Teacher training college in Hereford, England

Hereford College of Education was a teacher training college in the English city of Hereford. The college was established in 1902 and was the only higher education institution in the county of Herefordshire throughout its existence. It provided training for teachers - initially two-year courses leading to the Certificate in Education and later three-year courses. For much of its existence it was an all-female college. The college, which was a constituent college of the University of Birmingham, operated for many years before closing in 1978 after cost-cutting measures by the Government of the time which included a reduction in the number of teacher training programmes. The Government was also keen to restructure the way the subject was studied, encouraging universities to offer teacher training rather than specialist colleges.

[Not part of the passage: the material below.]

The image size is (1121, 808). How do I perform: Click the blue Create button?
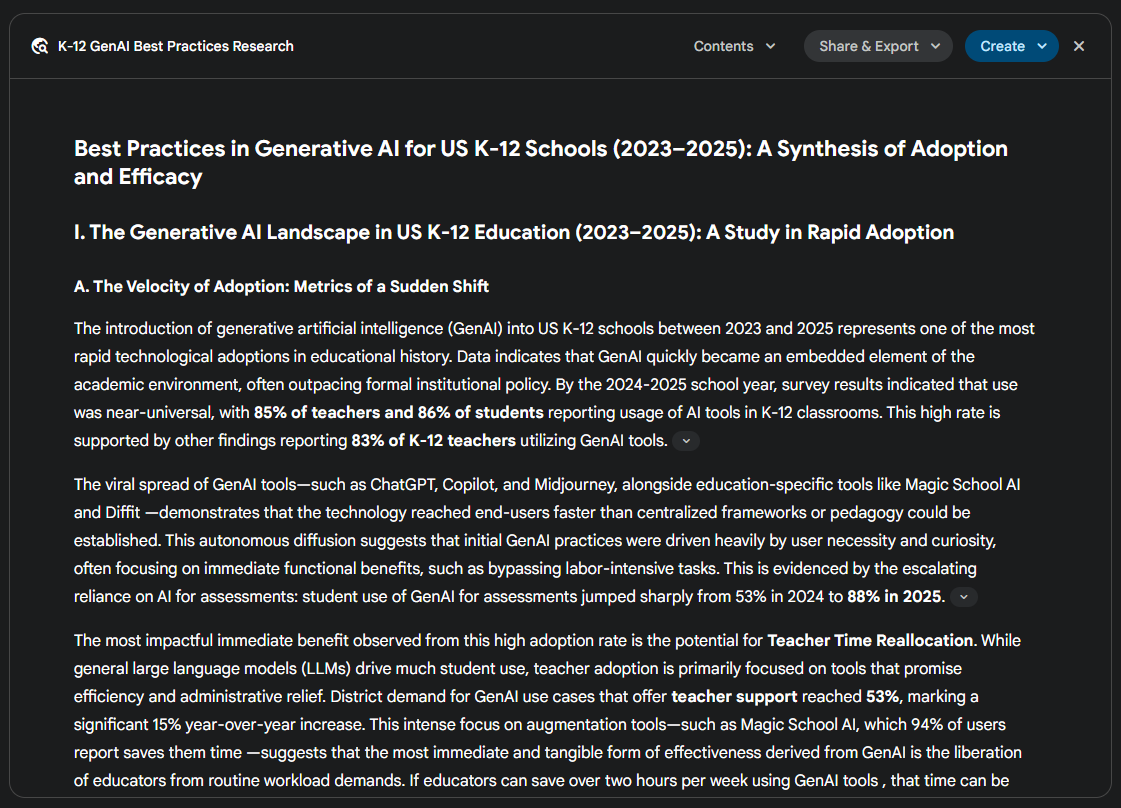[1005, 46]
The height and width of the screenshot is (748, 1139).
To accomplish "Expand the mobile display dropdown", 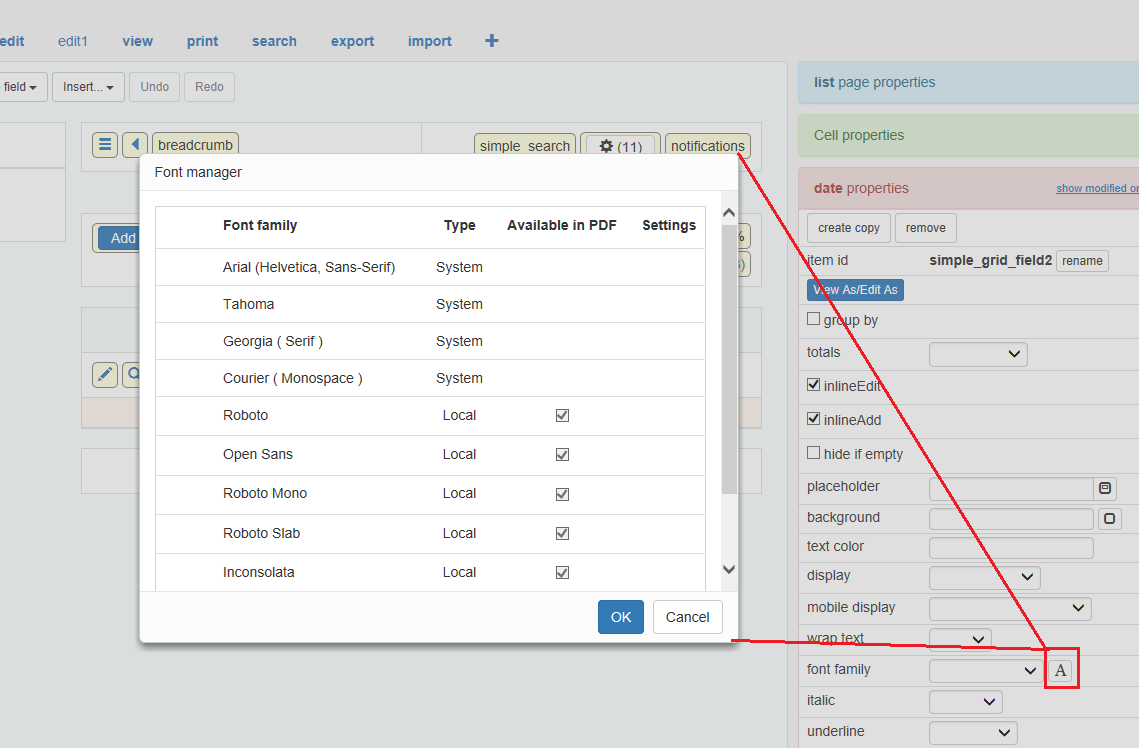I will coord(1009,608).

At the time of its closure the college was the oldest local education authority teacher training college in the United Kingdom. The campus, located in College Road, was taken over by the Royal National College for the Blind in late 1978, before becoming the degree level campus for Hereford College of Arts in 2013.

Cornish writer D. M. Thomas was an English lecturer at Hereford College of Education from 1963 until he was made redundant upon its closure in 1978.

==Gallery==

Halls of residence now known as Armitage Hall as seen in 2009. The building was originally built in the 1960s.
Halls of residence now known as Campbell Hall as seen in 2009. The building was originally built in the 1960s.